Imagine you live at the top of a hill and your friend lives at the bottom of the hill. Every day you walk down the hill to visit your friend, and walk up the hill to go home.

One day you have an idea; you take a board, attach some wheels to it, and stand on it as you leave your house. The board rolls down the hill to your friend’s house, saving you the trouble of walking down there. “Look at this skateboard I made,” you exclaim to your friend, happy that you only have to walk half of the distance from now on.

“That’s nice,” your friend says, smiling. “But you don’t have to walk both ways,” he tells you, giving you a set of keys to a brand new car. He shows you how to drive it and you agree it’s much more convenient than the skateboard, and faster, and it can go uphill as well as downhill.

You drive the car every day that week, up and down the hill, and stop thinking about the problem. On Saturday, though, the car doesn’t start, so you call your friend. “This car isn’t working,” you complain. Your friend drives his car up the hill and checks it out.

“Did you put any gas in it?” “Gas? What is gas?” You ask, frowning. “You also need to change the oil, and it’s pretty dirty. You should clean it up.”

These responsibilities weren’t apparent when you accepted the free car! Now you have to drive it to the gas station in addition to the regular trip up and down the hill, and you have to pay for an oil change, and keep it clean. And more, you need to pay for insurance, registration, emissions tests!

Technology, even free or inexpensive technology, comes with a cost, and the cost isn’t always apparent to us at the outset. This blog is produced in plain text using Markdown formatting, which makes it robust and simple to read and parse. The internet operates on HTML over HTTP, which is not a big step from text on a disk, but it is not trivial either.

We are fortunate to live in a time when software especially is free and open, and many tools exist which consume text files and serve HTML over http.
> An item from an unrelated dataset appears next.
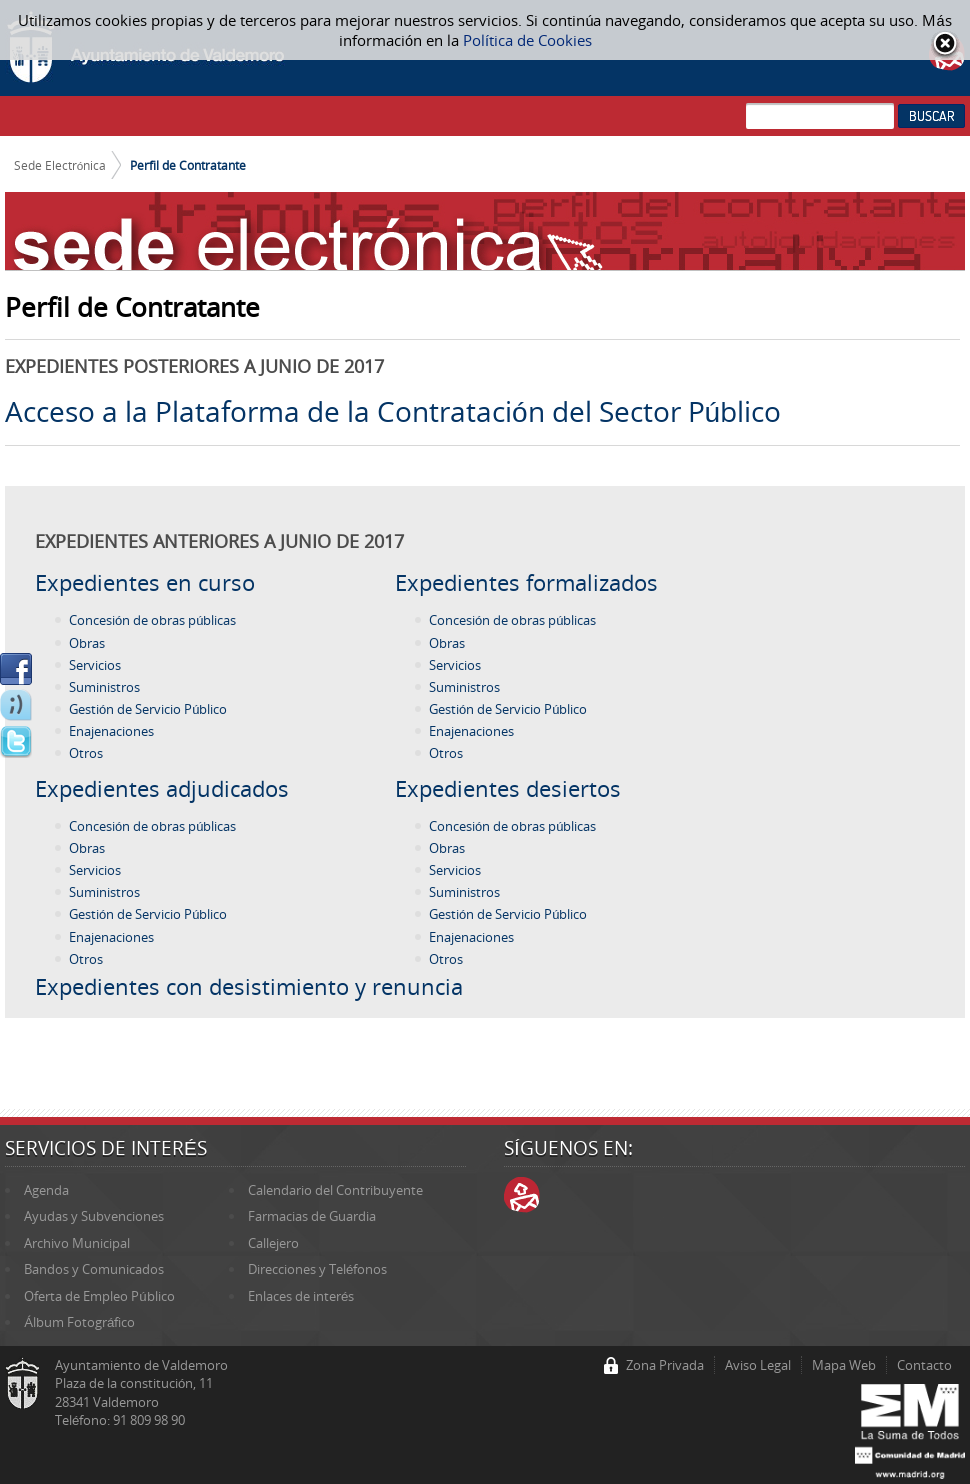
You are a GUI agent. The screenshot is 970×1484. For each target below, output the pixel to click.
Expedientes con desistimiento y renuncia (249, 986)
I adopted one such tool, and immediately it elevated the style and thoroughness of the output considerably from my initial cobbled-together script. However, it wasn’t long before I was scratching my head at how to customize some things, and was pressed to download the source code, read some lines, replace some more. I pondered, did I own this website anymore when my own input was dwarfed by an elephant of ‘free’ code that I did not write and did not have the time to understand?

I’d fallen for the shiny new car, and taken on the burden of reading the code, learning the configuration language, and surrendered dozens of choices regarding whether I wanted my name printed on the site or wanted an RSS feed, or a footer or dateline on the article. These were things I had intentionally excluded, especially the dateline, and by adopting the elephant hundreds of choices I hadn’t even yet considered were made for me. It truly wasn’t my site anymore, and so I made the painful decision to leave the shiny new car behind and go back to working on my skateboard.

When you choose to bring something into your work or your life, consider what you receive from it, and what must be given in exchange. A houseplant demands water, pruning, and fertilizer to yield its flowers. A pet needs training, food, attention. A new electronic device demands electricity, attention, the purchase and installation of software or media. Each is a balance between burden and benefit. Consume carelessly and the complications that things bring to your life will consume you.